Earlier this month, the Chinese government announced the launch of a new Data Security Initiative. Outlining its components, Foreign Minister Wang Yi said he hoped that China can provide a “blueprint” for the formulation of international rules for digital security.
Wang’s announcement came a month after the United States launched its new Clean Network program in early August.
The US initiative explicitly seeks to exclude Chinese telecommunications firms, apps, cloud service providers, and undersea cables from internet infrastructure used by the US and partner countries. The initiative draws upon a range of different standards, such as the Prague Proposals and the European Union’s 5G Toolbox.
At the same time, China launched a new High-level Digital Dialogue with the European Union. The dialogue revealed that while approaches towards data protection remains a key point of divergence, the EU does believe that China will “play a role in defining how global technological developments will go forward.”
This is perhaps also an acknowledgement of China’s expanding global technology footprint. Since the launch of the Digital Silk Road, as part of the Belt and Road Initiative in 2015, Chinese tech giants’ global reach has grown across a range of sectors, such as telecommunications, smart cities, telemedicine, internet finance, e-commerce, cloud services, and even satellite services.
This effort has been accompanied by greater R&D focus, boosting indigenous innovation, devising domestic regulation, and a planned blueprint for reshaping global technology standards by 2035.
For instance, perhaps the most innocuous-sounding among Wang’s eight points is the one about cross-border data retrieval for law enforcement, which the proposal says should be addressed through judicial assistance and other channels.

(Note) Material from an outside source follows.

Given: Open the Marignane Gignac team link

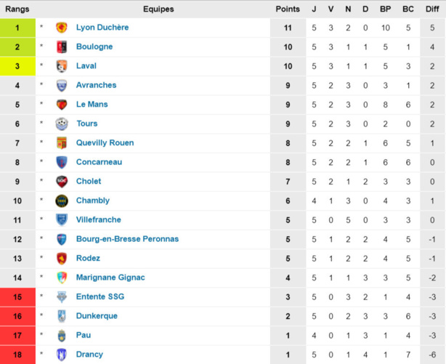Looking at the screenshot, I should click(x=110, y=278).
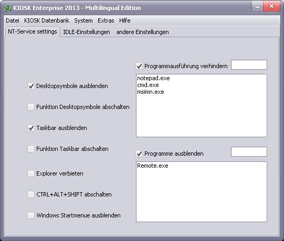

There is international recognition of the problem the nature of the MLAT system brings with it. The Budapest Convention on Cybercrime and the Clarifying Lawful Overseas Use of Data (CLOUD) Act, aimed to address it in a multilateral and bilateral manner respectively.
That China aims to come up with a new standard for data flows of such nature could, therefore, be problematic for Indian law enforcement. At best, it could result in a situation similar to the status quo, with months required to deal with a single request from law enforcement.
At worst, it may require law enforcement agencies to regularly go through another set of hurdles to achieve cross-border data retrieval. Therefore, from an Indian perspective, it is clear that the government should act quickly to devise strong data policy frameworks domestically that address some of these issues.